Lalu dilanjutkan kami mandi dan makan malam bersama.
Setelahnya kembali menuju kamar masing-masing.
Namun Gita tidak kembali ke kamarnya, tetapi malah mengikutiku masuk kedalam kamarku.
Jadinya aku duduk diatas kasur dulu, diikuti oleh Gita yang duduk disampingku.
"Apa masih ada yang ingin kamu bicarakan, Gita?"
"Tidak... Tidak ada sama sekali."
"Lalu?..."
Gita memainkan kedua jari telunjuknya, aku jadi tahu apa yang ingin diucapkannya pasti terasa memalukan bagi dirinya.
"A-apa boleh jika... Jika aku... I-ingin tidur bersama lagi denganmu?"
Tanpa pikir panjang, kedua telapak tangan Gita aku sambar dan menghimpitnya diantara kedua telapak tanganku.
"Tentu saja aku tidak akan keberatan, aku sangat senang jika kamu berkenan."
"T-tapi jangan lakukan yang tidak-tidak padaku, kita hanya sebatas tidur bersama saja."
"Yah... Tentu... Kamu boleh menghajarku jika aku sudah tidak kuat menahan diri."
"Aku pegang kata-katamu."
"Ah... Sebelum itu masih ada satu hal lagi. Aku ingat jika masih ada hal yang ingin aku berikan padamu."
Gita memiringkan kepalanya karena penasaran dengan apa lagi yang akan aku berikan.
Tanpa sepatah katapun, aku menengadahkan telapak tangan kananku.
Telapak tangan kananku mulai bersinar terang, lalu sebuah cahaya Energi Roh yang membentang secara horizontal muncul.
Perlahan cahaya itu mulai berubah bentuk menjadi sebuah benda yang panjang.

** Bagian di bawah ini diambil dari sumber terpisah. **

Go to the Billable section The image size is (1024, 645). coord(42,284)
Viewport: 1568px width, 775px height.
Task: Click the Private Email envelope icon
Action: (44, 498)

Akhirnya benda itu menunjukkan wujud sepenuhnya.
Yaitu sebuah tombak dengan gagang logam perak dengan ukiran unik disepanjang gagangnya.
Mata tombaknya memiliki bentuk seperti sebilah golok, terbuat dari logam berwarna cyan.
Berhiaskan bulu lembut dan lebat, berwarna biru pada sekitar pangkal mata tombak.
Aura Energi Roh yang dipancarkan juga terasa cukup kuat.
Sementara Gita terlihat sangat terkejut dengan tombak yang baru saja aku keluarkan.
Matanya terbelalak karena terpukau akan senjata ini.
"Aura ini... Dan bahan yang digunakan... Jangan bilang bahwa ini adalah Senjata Suci Tingkat Langit?"